- **DOCUMENT EXTRACT**:
A unit vector perpendicular to the plane passing through the points
whose position vectors are $$\overrightarrow i - \overrightarrow j + 2\overrightarrow k ,\,2\overrightarrow i - \overrightarrow k $$ and $$2\overrightarrow j + \overrightarrow k $$ is :
A
$$2\overrightarrow i + \overrightarrow j + \overrightarrow k $$
B
$$\frac{1}{{\sqrt 6 }}\left( {2\overrightarrow i + \overrightarrow j + \overrightarrow k } \right)$$
C
$$\frac{1}{{\sqrt 6 }}\left( {\overrightarrow i + 2\overrightarrow j + \overrightarrow k } \right)$$
D
none of these
Answer :
$$\frac{1}{{\sqrt 6 }}\left( {2\overrightarrow i + \overrightarrow j + \overrightarrow k } \right)$$
Let the points be $$A,\,B,\,C.$$ Then $$\overrightarrow {OA} = \overrightarrow i - \overrightarrow j + 2\overrightarrow k ,\,\overrightarrow {OB} = 2\overrightarrow i - \overrightarrow k ,\,\overrightarrow {OC} = 2\overrightarrow j + \overrightarrow k .$$
The required vector $$ = \frac{{\overrightarrow {AB} \times \overrightarrow {AC} }}{{\left| {\overrightarrow {AB} \times \overrightarrow {AC} } \right|}}.$$ Calculate its value.
257.

- **EXERCISE REQUIREMENTS**: Copy the unit vector problem above word for word, from start to finish.

- **DATA**:
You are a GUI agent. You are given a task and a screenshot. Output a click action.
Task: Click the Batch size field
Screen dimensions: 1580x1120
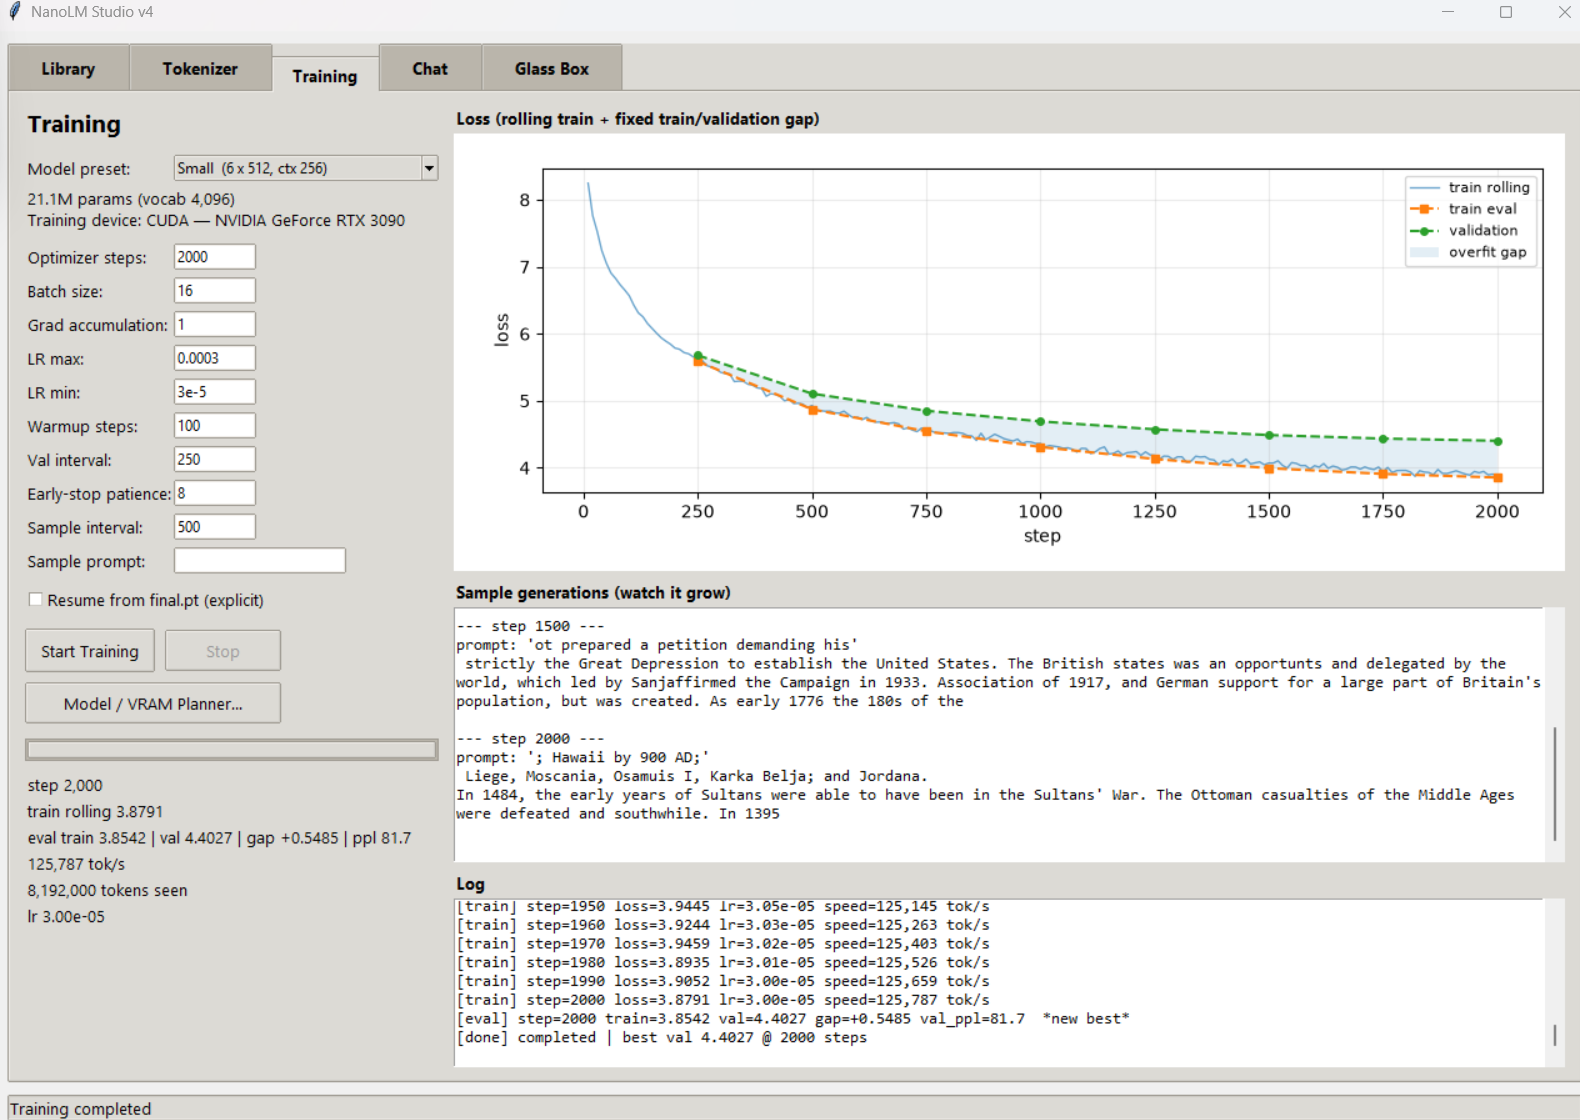tap(215, 291)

- **CORRECT RESPONSE**:
A unit vector perpendicular to the plane passing through the points
whose position vectors are $$\overrightarrow i - \overrightarrow j + 2\overrightarrow k ,\,2\overrightarrow i - \overrightarrow k $$ and $$2\overrightarrow j + \overrightarrow k $$ is :
A
$$2\overrightarrow i + \overrightarrow j + \overrightarrow k $$
B
$$\frac{1}{{\sqrt 6 }}\left( {2\overrightarrow i + \overrightarrow j + \overrightarrow k } \right)$$
C
$$\frac{1}{{\sqrt 6 }}\left( {\overrightarrow i + 2\overrightarrow j + \overrightarrow k } \right)$$
D
none of these
Answer :
$$\frac{1}{{\sqrt 6 }}\left( {2\overrightarrow i + \overrightarrow j + \overrightarrow k } \right)$$
Let the points be $$A,\,B,\,C.$$ Then $$\overrightarrow {OA} = \overrightarrow i - \overrightarrow j + 2\overrightarrow k ,\,\overrightarrow {OB} = 2\overrightarrow i - \overrightarrow k ,\,\overrightarrow {OC} = 2\overrightarrow j + \overrightarrow k .$$
The required vector $$ = \frac{{\overrightarrow {AB} \times \overrightarrow {AC} }}{{\left| {\overrightarrow {AB} \times \overrightarrow {AC} } \right|}}.$$ Calculate its value.
257.